Source passage –
# # # #

A similar trend can has been seen in the FPGA world. As both power and design complexity issues converge on FPGA manufacturers and users, an increase in the use of microprocessor cores has been noted. This first occurred in FPGA hardware, as in the case of the multiple PowerPC cores in the Xilinx Virtex-II Pro. Shortly thereafter, processor cores have increasingly appeared in the end-user applications with the popularity of "soft" processor cores such as the Altera NIOS.

Vendors of ASIC processor cores such as Tensilica, Arc and Arm are reporting a similar trend. Customers are now averaging several processor cores per ASIC design, with dozens or even hundreds being reported in highend designs. A number of small companies have even recently been offering multiple processors in a single device to solve a variety of high performance and / or low power applications.

These of trends all point toward the emergence of a new reconfigurable architecture based on multiple traditional microprocessor cores working in parallel. As with many leading edge hardware technologies, development of supporting software for such architectures has lagged. And perhaps more so than with previous architectures, the form and quality of software and tools for these multicore architectures will be a major factor in the rate of their acceptance.

## 2. Hardware Design Challenges

The ever increasing number of transistors available on a silicon die presents a continuing challenge to hardware designers. The ability to successfully utilize these new resources to provide better solutions stretches not only the limits of existing architectures and the tools but of techniques used to design modern circuits as well. The most recent wave of problems confronting hardware designers includes some ongoing challenges, including managing larger designs.



But there are also some new challenges as transistor geometries shrink further into the deep submicron. These include increased power consumption due to leakage currents, signal integrity problems and reliability issues. Finally, the sheer size of modern devices and the high clock speeds present some new limits on designs. A signal may no longer be able to traverse much of the die in a single clock cycle, even with extensive buffering. Such issues are leading to changes in architecture, tools and techniques for hardware design.

### 2.1 The Design Gap

The ever-increasing number of transistors available to hardware designers led to a problem commonly referred to as the "Design Gap". This is the implied situation where doubling the available hardware resources should also require a doubling of the amount of labor required to design a large circuit.

With the density of integrated circuits growing at approximately 60% per year and design productivity growing at approximately 20%, there is an increasing gap between the available circuit resources and the human effort required to utilize those circuit resources.

Figure 1 illustrates this effect. The exact alignment of the data in the graph is not as important as the fact that managing design complexity becomes increasingly difficult as time passes.

### 2. 2 Design Abstraction Levels

Fortunately, the management of design complexity has managed to keep pace with the underlying technology through several decades of robust growth. It has not, however, come without substantial changes to the way semiconductor devices are designed. Unlike the underlying silicon technology changes, the changes in design techniques have come less gradually, often by abrupt shifts in design tools and techniques.

Much of the increase in design productivity has come from taking a higher level view of the design. Originally, silicon design was done more or less manually, with design and layout being essentially the same function. Gradually, design was done more abstractly, at the transistor level, with physical design decoupled and often performed by a completely different team.

| Era    | Design Unit           | Transistors |
|--------|-----------------------|-------------|
| 1960s: | Physical / Transistor | <1          |
| 1970s: | Gate                  | 10          |
| 1980s: | RTL / Synthesis       | 1,000       |
| 1990s: | IP Blocks             | 100,000     |
| 2000s: | Microprocessors       | 10,000,000  |

Table 1: The increasing design abstraction level.

# # # #

Parts of the exercise –
1. Answer these questions using the text on multicore hardware design:
(a) Which FPGA does the text give as an example of multiple PowerPC cores in hardware?
(b) At roughly what yearly rates does the text say integrated circuit density and design productivity grow?
(c) In Table 1, what design unit is listed for the 1990s, and with what transistor count?
2. Carry the text on multicore hardware design forward from its last line, the caption of Table 1.

Excerpted records –
# # # #

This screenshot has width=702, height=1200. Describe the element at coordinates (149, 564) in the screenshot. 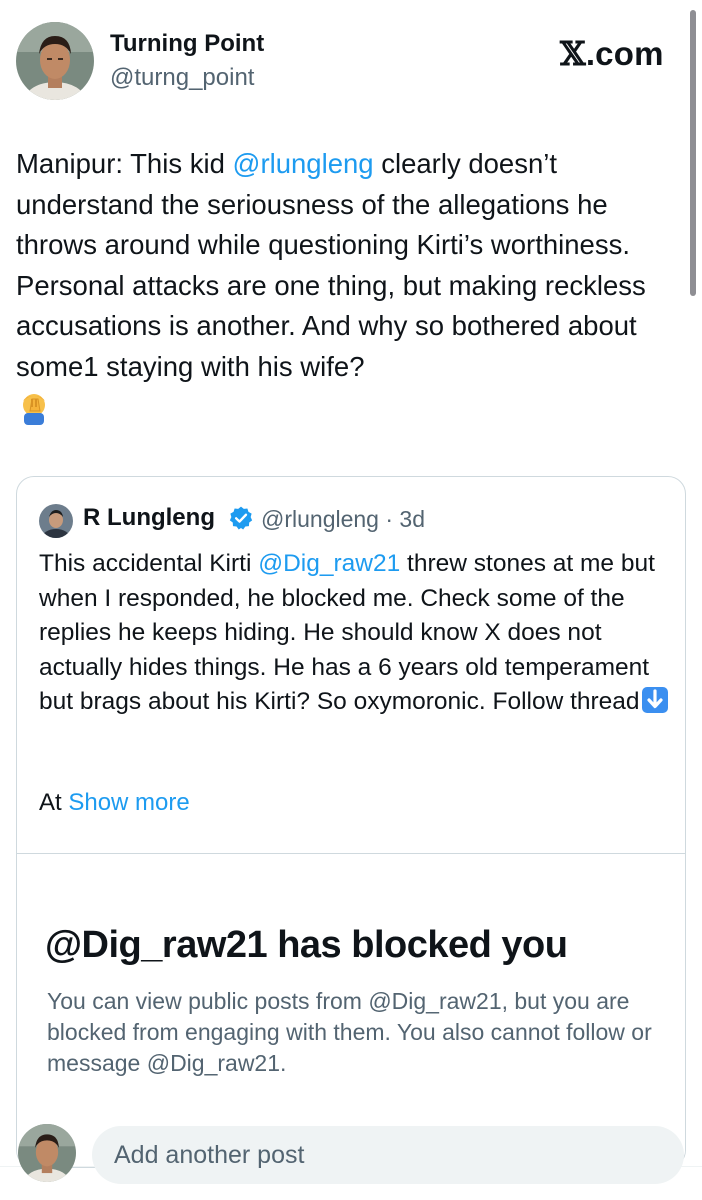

# # # #

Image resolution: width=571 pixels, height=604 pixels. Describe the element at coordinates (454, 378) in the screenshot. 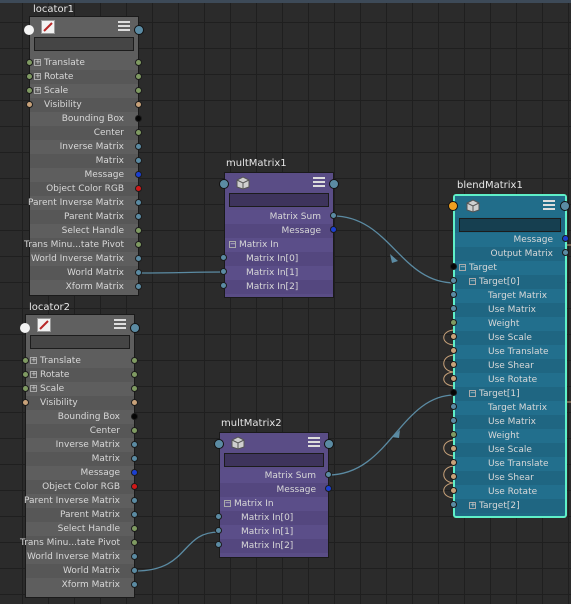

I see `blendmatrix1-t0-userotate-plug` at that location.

# # # #

Response list –
1.
(a) The Xilinx Virtex-II Pro.
(b) Density grows about 60% per year, and design productivity grows about 20% per year.
(c) IP Blocks, with 100,000 transistors.

2.
Levels of abstraction rose from transistor to gate to Register Transfer Level (RTL) to larger Intellectual Property or "IP" blocks. Along with this growth, the functionality of the design tools also increased. To further bootstrap this system, the requirements of the design tools and design systems often stretched the limits of performance and functionality of the hardware being designed. Bigger and faster machines were required to build bigger and faster machines.

The increase in circuit density has led to a shift in tools and techniques approximately every decade to decade and a half. This corresponds to roughly a 10x to 100x increase in density, which appears to be the limits on effective use of a given set of design tools and techniques. The process for designing million transistor circuits, for instance, appears to reach its limits at approximately 100 million transistors. The trend has been to raise the level of abstraction, while necessarily retaining the interfaces to the previous levels of abstractions. Table 1 gives a rough indication of the progress of design tools and abstractions over the last half of a century.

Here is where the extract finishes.